Of Issachar are the burden bearers. We all know, by reputation at least, that little beast of burden, the ass, by which Issachar is represented. Down in our Southern mountains, we have many of them, "jacks" and "jinnies;" and oftentimes you will see a diminutive jinny plodding along under a sack of corn or meal weighting her down on either side, or carrying a man whose long legs must be held up high lest they touch the ground and she slide from under him. Whose burdens does the ass bear—her own?—No; it is always the burdens of another. She has little of the grace, not much of the strength, none of the swiftness, of the horse and other elegant creatures, but she is sure-footed and willing.
There are Issachars in the church, and we may thank God there are. They do not make a great splurge in public; they cannot preach eloquent sermons and capture the plaudits of the multitude; they may not seem to have any great gift of teaching; they do not shine in society. But when it comes to unostentatious burden bearing, the Issacharites are right under the load. They are they who find the weary mother and the burdened neighbor, and go in to help with the housework and the nursing, and the wheat harvesting and the wood chopping. Or they quietly get under the mortgage, or see that the little Jimmies and Susies of the poor family have new mittens and shoes in winter. They are the ones who volunteer to do the janitor work of the church, or to take that class of bad boys, or to fit the little shroud that sorrowing mother fingers could not touch.

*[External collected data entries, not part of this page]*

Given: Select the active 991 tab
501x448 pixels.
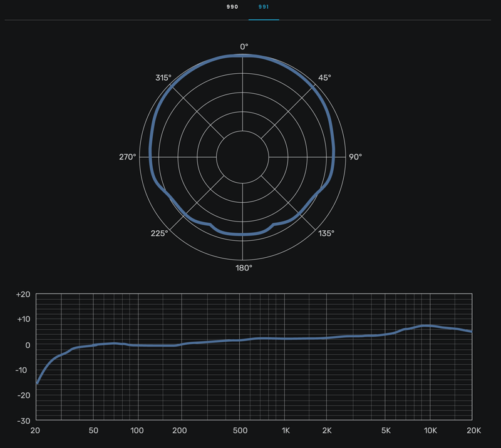Looking at the screenshot, I should pos(264,6).
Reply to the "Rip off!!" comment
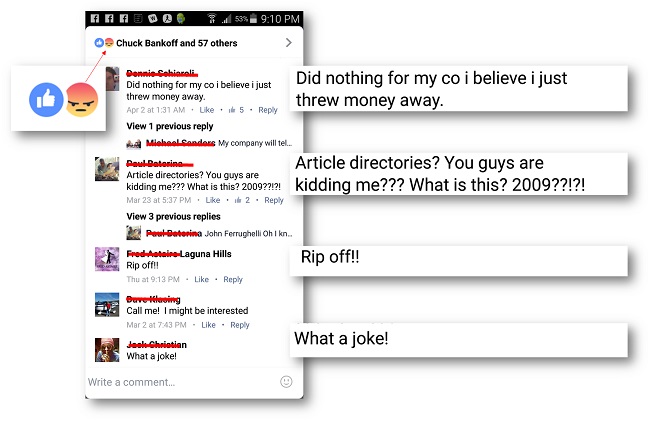This screenshot has width=650, height=421. pos(233,280)
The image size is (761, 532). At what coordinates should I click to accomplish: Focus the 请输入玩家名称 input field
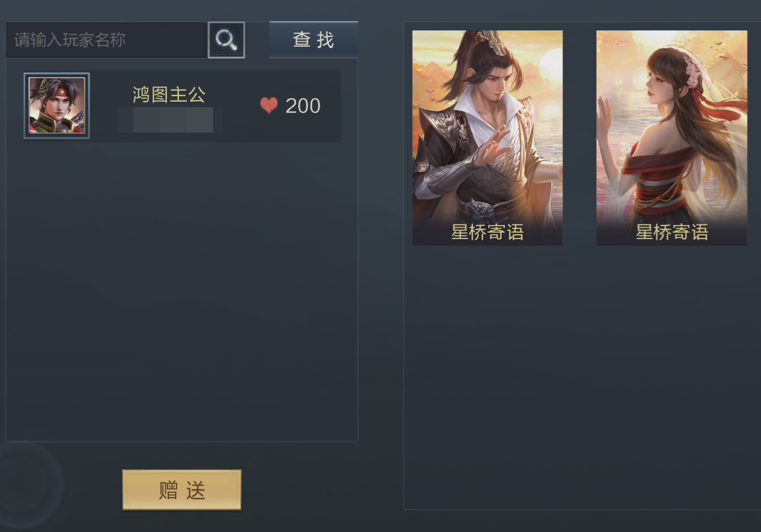107,40
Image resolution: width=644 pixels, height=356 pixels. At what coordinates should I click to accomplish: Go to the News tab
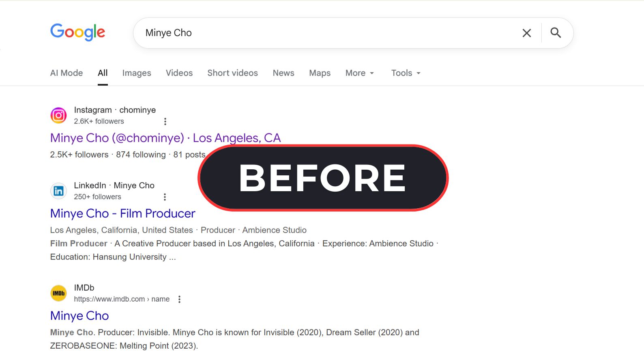283,73
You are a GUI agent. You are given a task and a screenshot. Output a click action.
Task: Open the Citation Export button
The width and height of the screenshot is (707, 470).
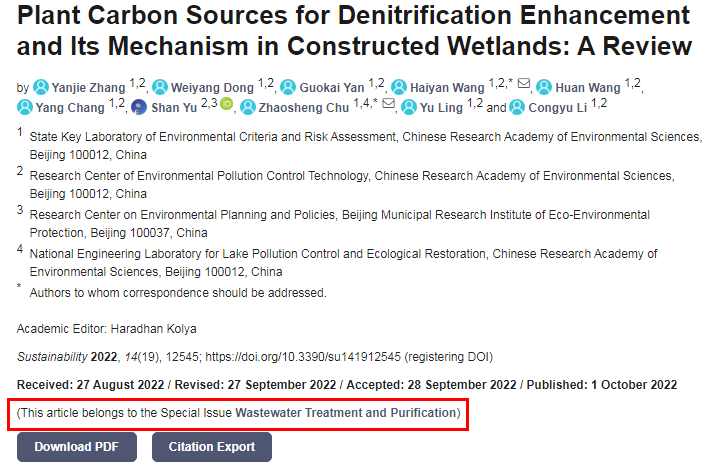coord(211,447)
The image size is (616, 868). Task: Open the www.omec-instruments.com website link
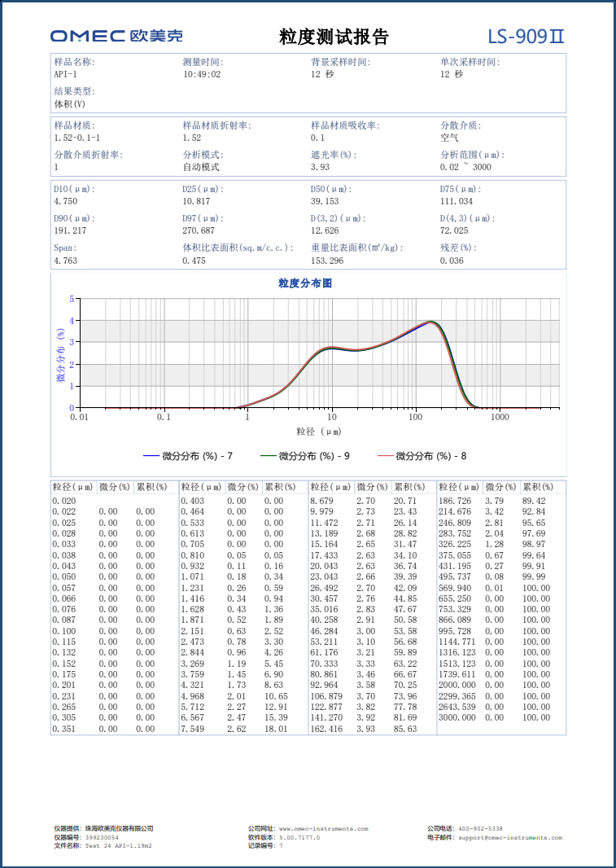pos(323,829)
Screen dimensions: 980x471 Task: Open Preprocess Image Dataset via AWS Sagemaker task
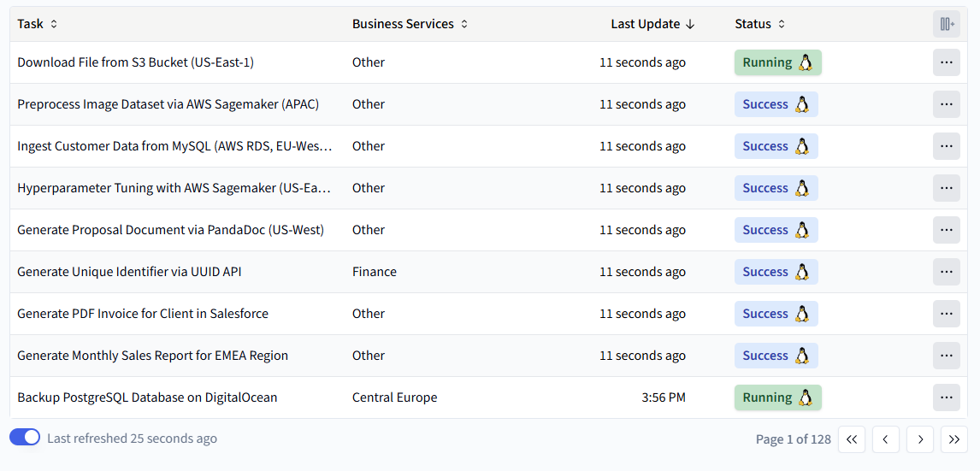click(x=168, y=104)
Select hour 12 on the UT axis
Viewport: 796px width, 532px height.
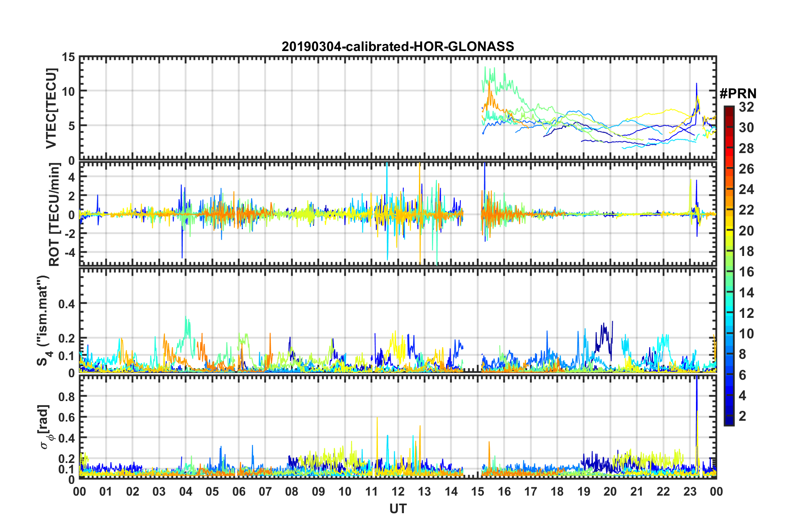(398, 491)
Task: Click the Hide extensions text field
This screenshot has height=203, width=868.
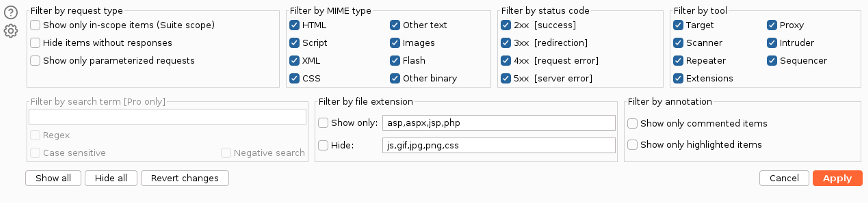Action: tap(498, 145)
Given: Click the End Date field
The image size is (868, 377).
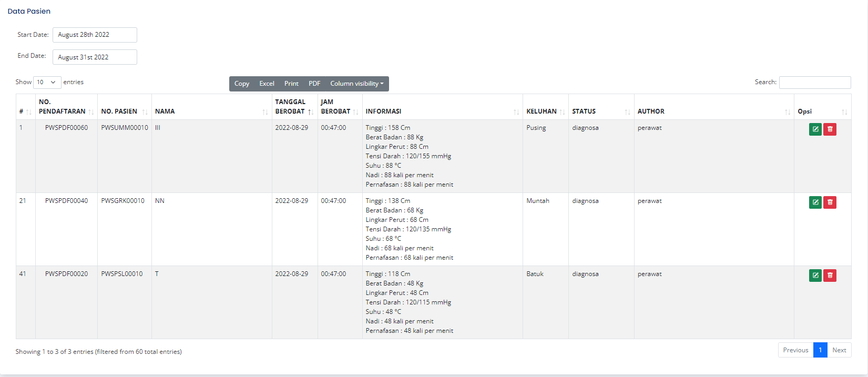Looking at the screenshot, I should (x=95, y=57).
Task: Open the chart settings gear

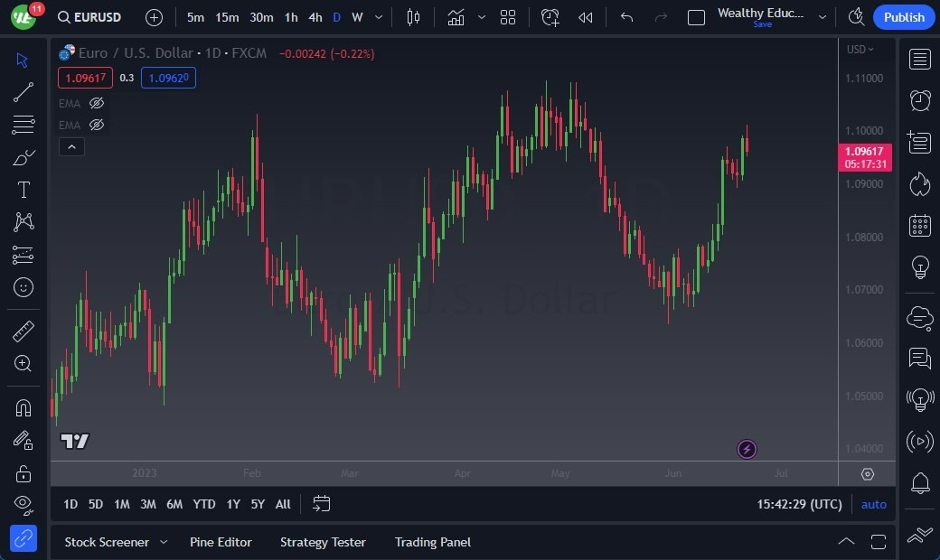Action: [x=868, y=473]
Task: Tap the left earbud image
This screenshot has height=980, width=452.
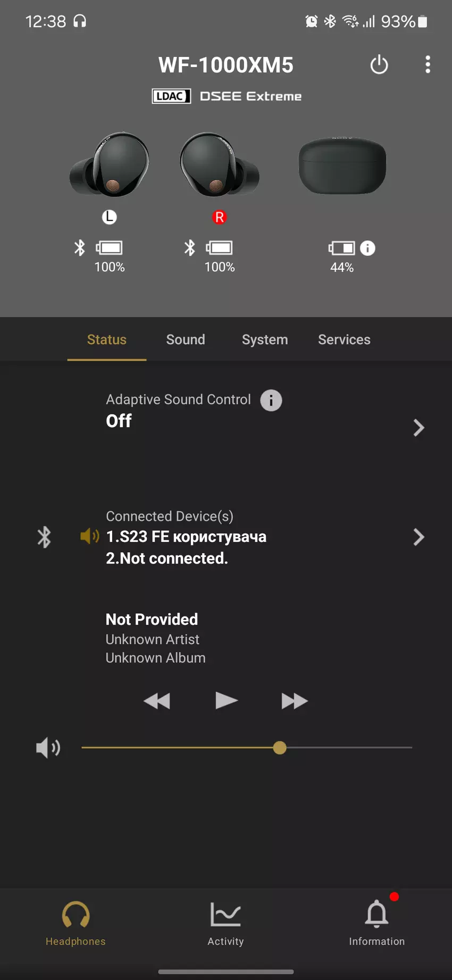Action: click(x=110, y=165)
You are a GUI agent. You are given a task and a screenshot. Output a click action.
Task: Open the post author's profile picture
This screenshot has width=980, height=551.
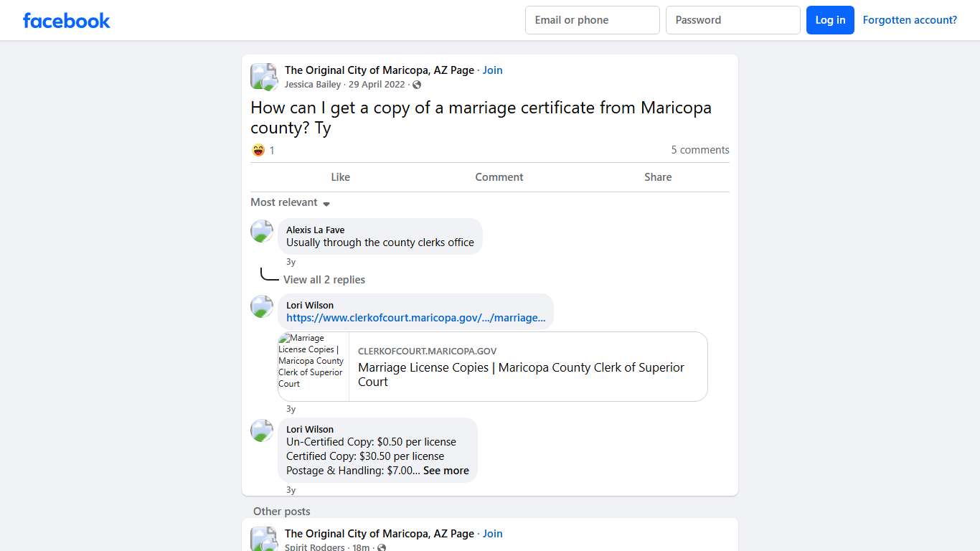[x=263, y=76]
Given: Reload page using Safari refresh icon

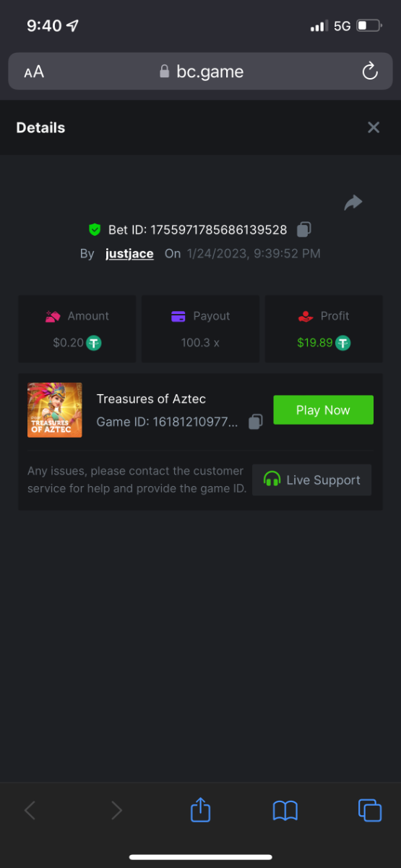Looking at the screenshot, I should point(369,71).
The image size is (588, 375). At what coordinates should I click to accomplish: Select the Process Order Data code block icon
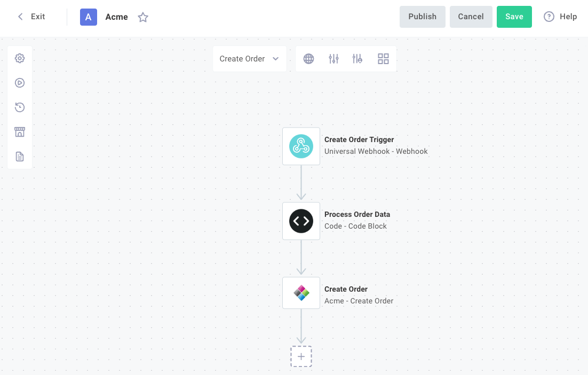(x=301, y=221)
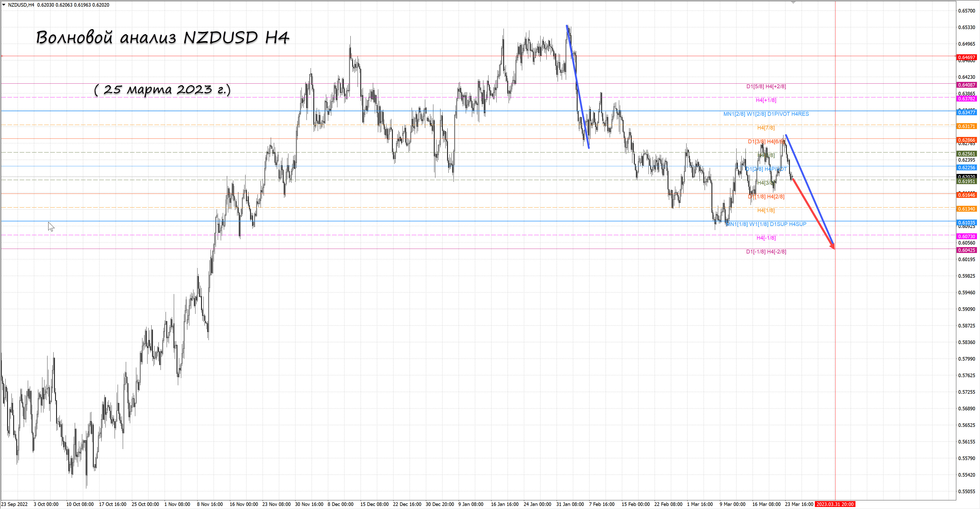The image size is (980, 509).
Task: Select the '( 25 марта 2023 г.)' date caption
Action: click(x=162, y=90)
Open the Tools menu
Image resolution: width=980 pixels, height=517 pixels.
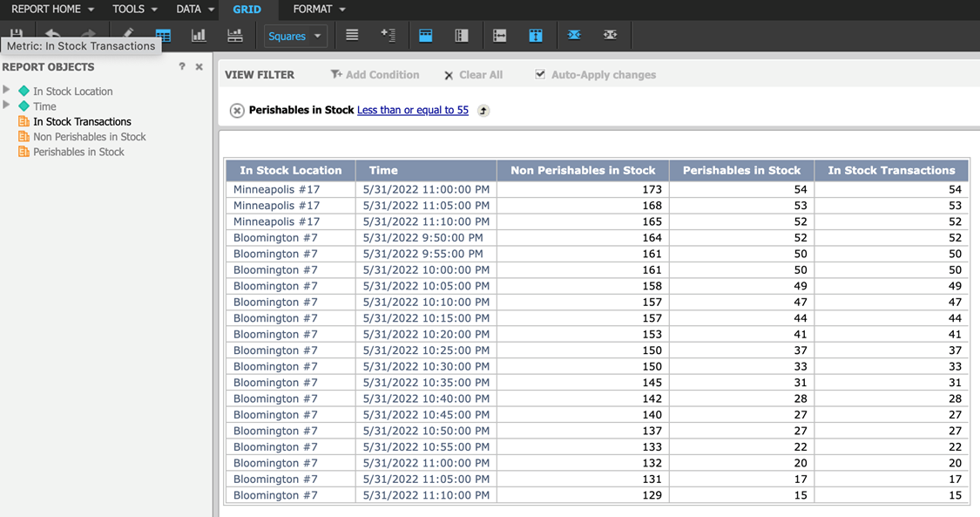(x=135, y=10)
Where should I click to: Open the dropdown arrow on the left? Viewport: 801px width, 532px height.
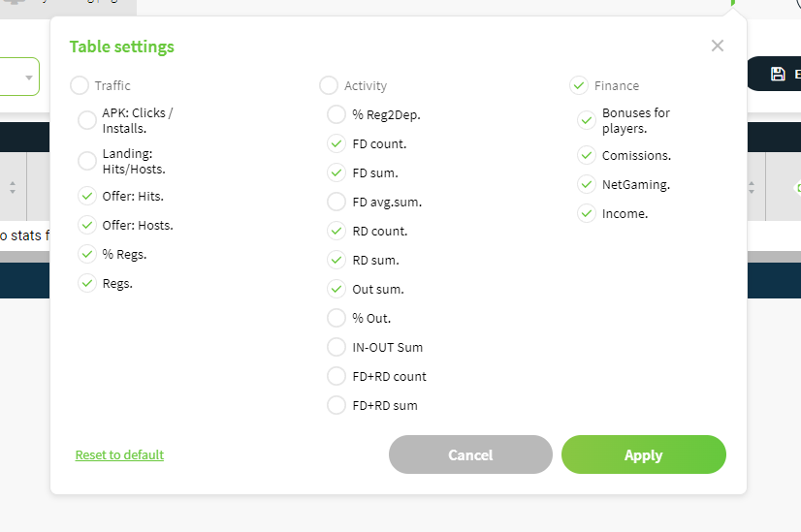(x=29, y=78)
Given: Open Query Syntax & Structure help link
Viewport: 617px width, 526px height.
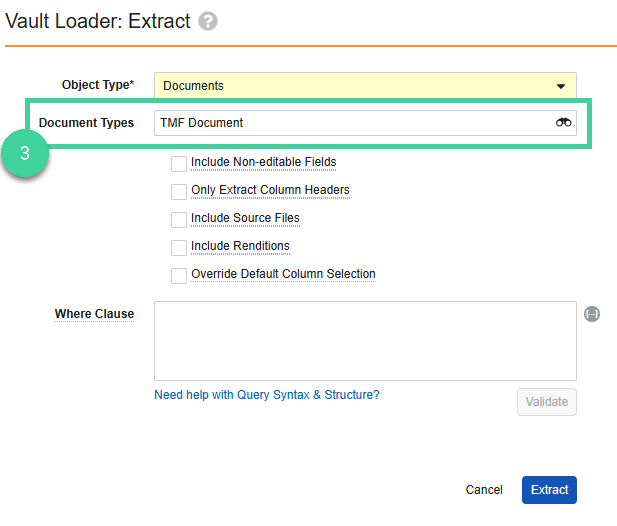Looking at the screenshot, I should (x=266, y=395).
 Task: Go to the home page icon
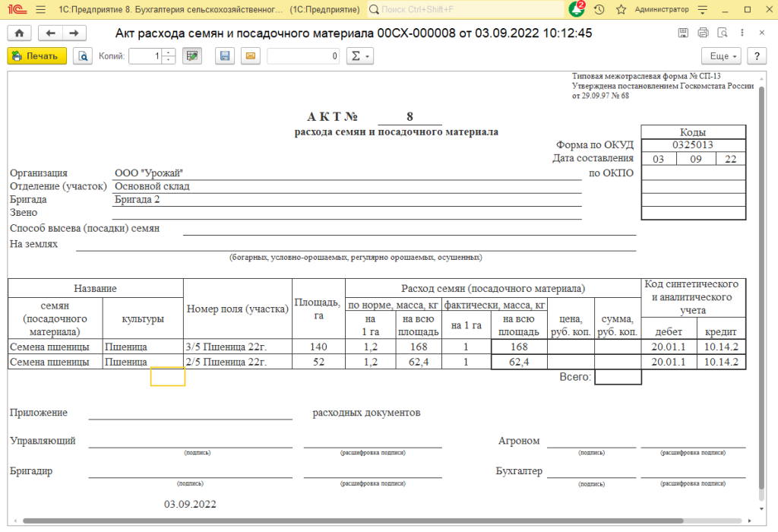tap(19, 33)
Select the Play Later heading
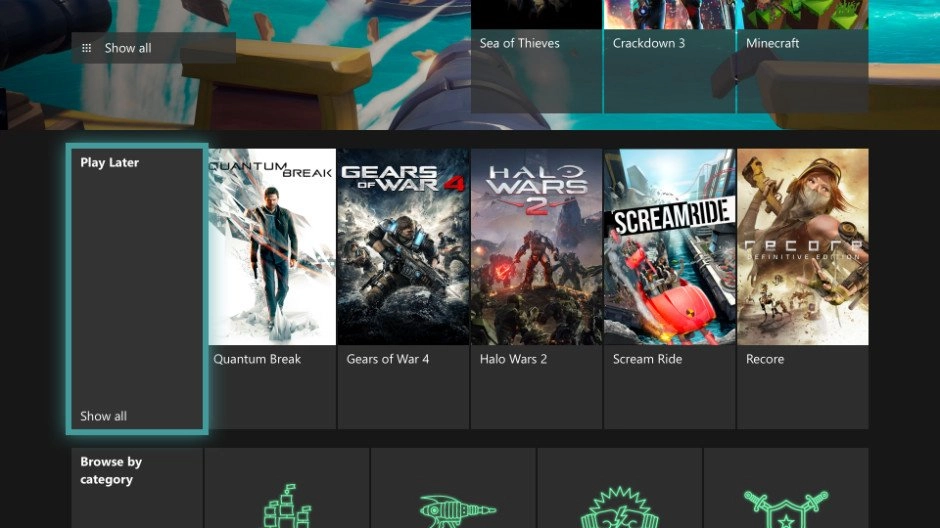This screenshot has height=528, width=940. [110, 162]
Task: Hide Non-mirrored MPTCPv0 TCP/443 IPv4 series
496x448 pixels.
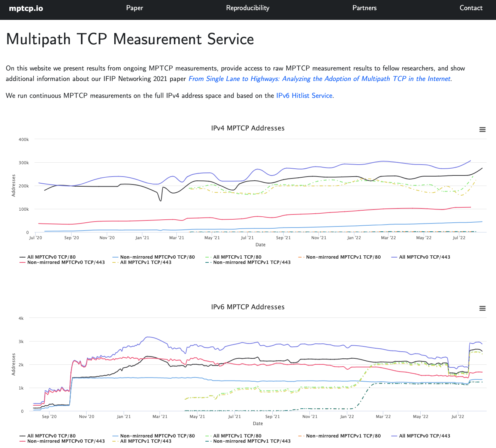Action: (66, 262)
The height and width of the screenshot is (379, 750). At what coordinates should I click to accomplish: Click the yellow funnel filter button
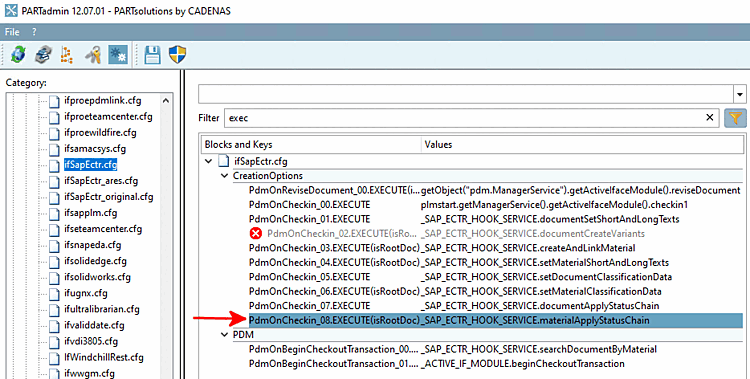pos(735,118)
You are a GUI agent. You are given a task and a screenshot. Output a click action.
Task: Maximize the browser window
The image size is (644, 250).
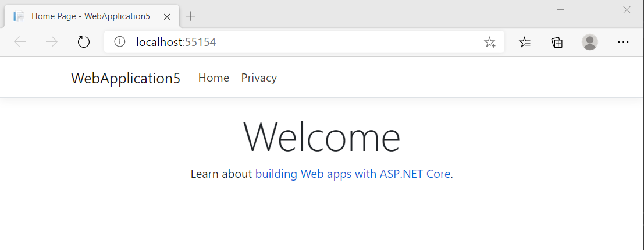[x=593, y=9]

We may not notice them very much in the days when their bands make the way smooth; but when they are gone—they move away, or they die—then we feel the loss, and we mourn for Issachar. We miss, too, the solidity of their indoment; for, swarm as we may about the brilliant light of an eloquent oracle, we instinctively turn, in matters of grave moment. to the counsel of those who have shown the solid, perhaps the stolid, qualities that fit for burden bearing. Of Issachar this is true; for it is written,
"The children of Issachar . . . were men that had understanding of the times, to know what Israel ought to do." 1 Chronicles 12:32.
True, Issachar has his faults. He is often slow, not of movement alone, but of wit. And his slowness is not only an annoyance to others; it is frequently injurious to the cause of God. It is no credit to be slow and clumsy, to take longer to do a thing than would be required if the fingers and the brain had been disciplined and trained to the task. And while the patience of the swift is to bear with the clumsiness of the slow, it is the duty of the slow to use all diligence in improving their powers of dispatch. So will the grace of Issachar be increased.
These are the sons of strength, upon whom, as upon a great rock of defense, the church gathers for conflict; not greater than any other, not sufficient in themselves, but strong and true when they give themselves to service, and through the grace of Christ cast off the evil that they inherited. Learning the lesson of Judah, they will humble themselves, and offer their lives for others, thereby gaining the vision and the power of leadership. Learning the lesson of Zebulun and Issachar, they will minister of their substance and give of their strength and wisdom to the necessities of their fellows, and so call the people to the mountain of God's glory with the sacrifices of peace.